Os valores passados pelos fundadores fazem parte da cultura organizacional, que permeiam a vida organizacional até os dias atuais. Isso se afirma com a forma que a organização se relaciona com seus colaboradores e clientes, mantendo frente ao mercado um conceito de empresa sólida, honesta e que trabalha com produtos de qualidade.

Quando se aborda a questão da aprendizagem e da inovação pode-se não só alavancar um processo de mudança de cultura, mas enfocar uma organização que se desafia constantemente. A empresa pode ser vista a partir da metáfora da lógica e da mudança, caracterizando uma organização em mudança e transformação. Nesse sentido a Treter busca através de melhoria continuada manter sua identidade e sua auto-referência, desenvolvendo uma conexão entre todos os sistemas: estrutural, gerencial e humano, estabelecendo um sentido relacional entre as partes. Pode-se compreender que a inovação e a mudança caminham juntas; é um processo complexo e que afeta a organização como um todo, considerando a inovação, a melhoria organizacional e o replanejamento como um processo adaptativo e de aprendizagem da Treter ( MOHRMAN, MOHRMAN, 1995; ANTONELLO, 2005; MOTTA, 2001; MORGAN 1996).

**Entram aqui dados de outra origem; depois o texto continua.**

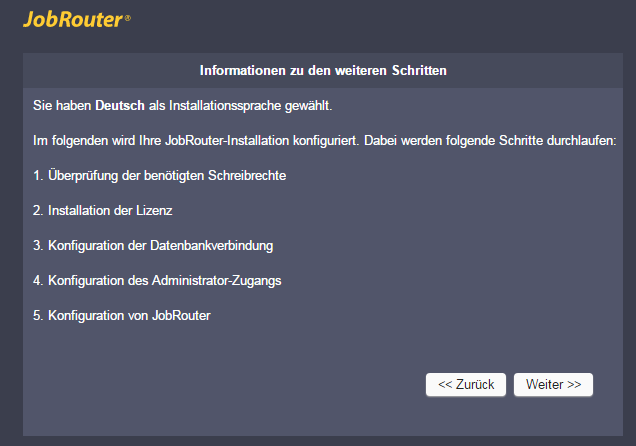Screen dimensions: 636x446
Task: Click the heading Informationen zu den weiteren Schritten
Action: click(x=322, y=71)
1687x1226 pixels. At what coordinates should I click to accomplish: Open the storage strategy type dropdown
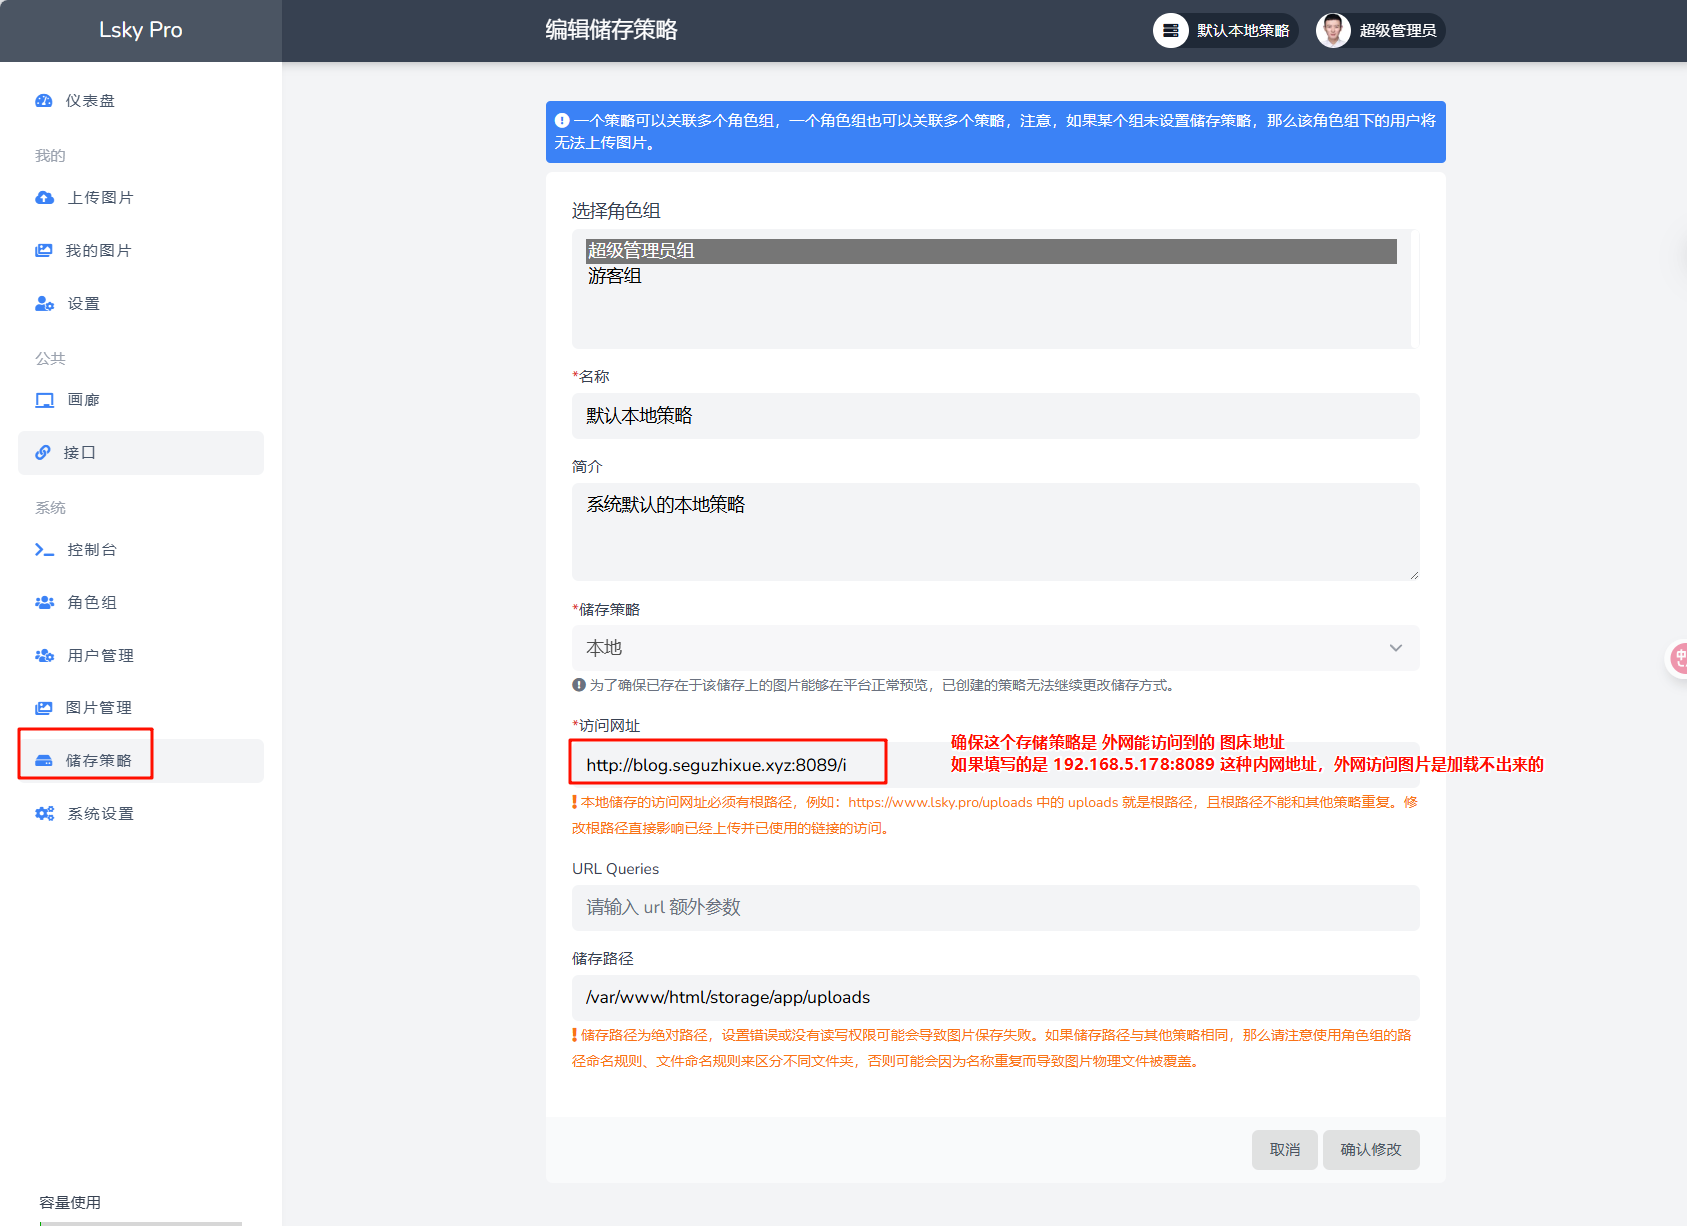995,648
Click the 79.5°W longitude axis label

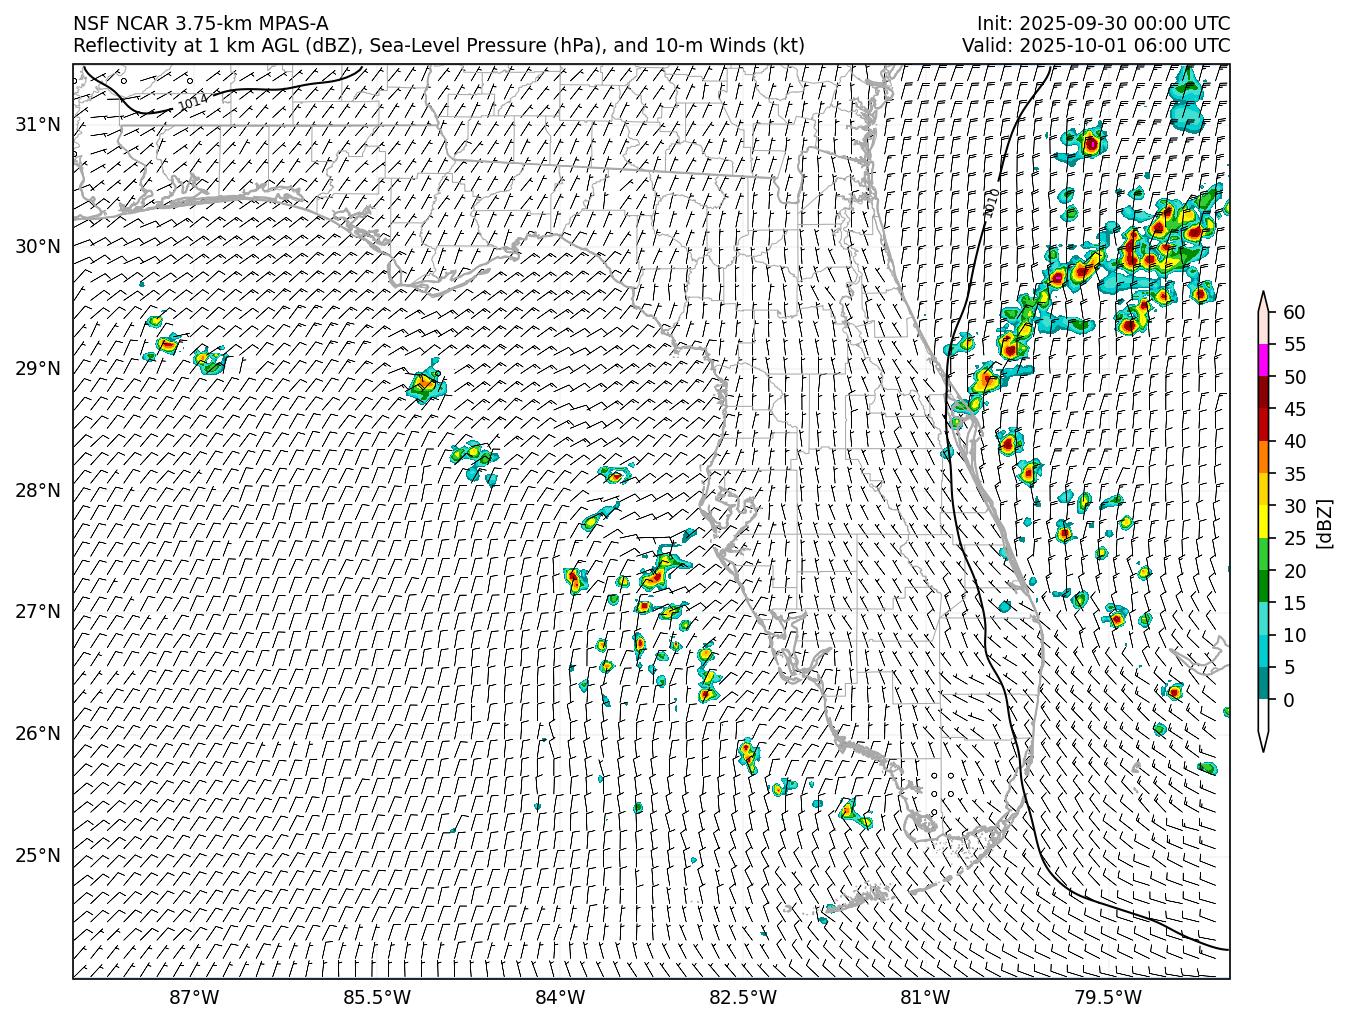(1108, 997)
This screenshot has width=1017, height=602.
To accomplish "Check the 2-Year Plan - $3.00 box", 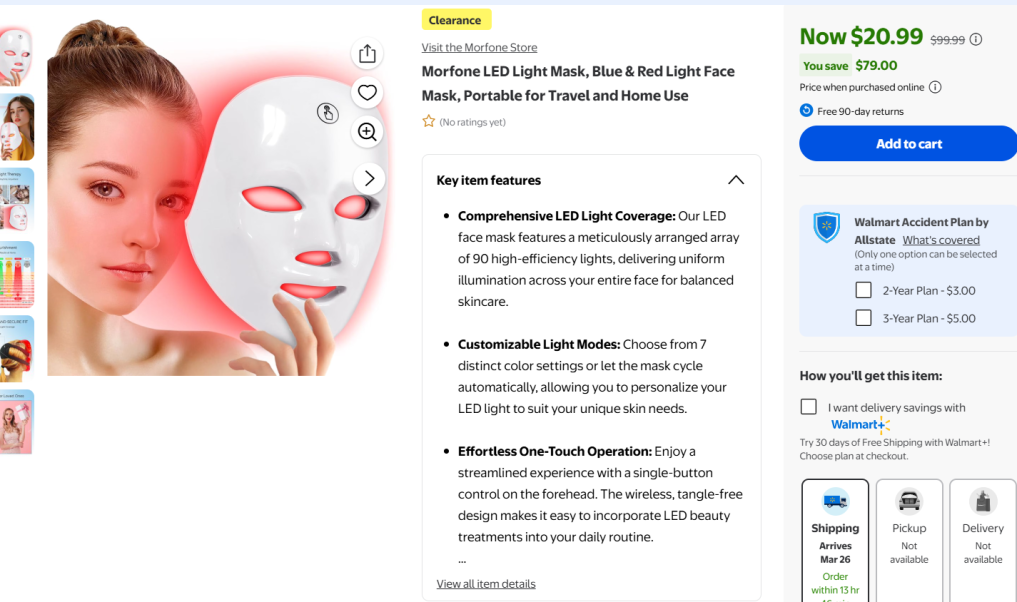I will pos(863,290).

Um colaborador ilustra essa afirmativa:

a empresa busca constante evolução e melhorias: tanto em capacitação de pessoas, como nas máquinas e tecnologia, bem como novos materiais (C2).

Esse processo iniciou com a implantação do Programa de Qualidade 8’S que num primeiro momento transformou uma realidade e ofereceu um novo formato organizacional, buscando desafiar e transformar a empresa em todas os seus sistemas e dimensões e que ao mesmo tempo, mantém alguns valores que fazem parte da cultura com o objetivo de adaptação ao mercado do agronegócio no qual está inserida. A gestora também contribui quando menciona:

Vejo que somos refém, não conseguimos usufruir disso tudo, e já temos que mudar novamente. Para permanecer no mercado ou tu caminha ou estagna e morre. Se ficar na acomodação, tu já é considerado morto ( G).

Essa fala confirma a necessidade da empresa estar em constante vigília em relação ao ambiente externo, bem como aos arranjos internos, pois a mudança, o replanejamento, a aprendizagem e a inovação deverão ser processos constantes na sobrevivência da Treter, como premissas de sustentação da gestão atual.

Assim, os aspectos organizacionais na empresa se apresentam muitas vezes como elementos que se complementam, e outras vezes são paradoxais (MORGAN, 1996). Os fenômenos organizacionais mais significativos estão ilustrados na figura a seguir:

Figura 11: Fenômenos organizacionais da Treter

A compreensão organizacional através das metáforas de Morgan (1996) e de outros teóricos mencionados no capítulo três aqui relembrados, serve como subsídio para a leitura dos fenômenos organizacionais que são fundamentais para compreender, gerir e conceber a Treter. Ao usar metáforas o autor encoraja a uma reflexão a respeito de situações a partir de diferentes perspectivas e compreender que as metáforas são teorias ou arcabouços conceituais que estão conectados diretamente à prática e à ação da Treter. Reconhecer a leitura de situações de diferentes pontos de vista caracteriza a organização na sua complexidade, permitindo novas soluções que possam emergir a partir de uma análise organizacional mais ampla.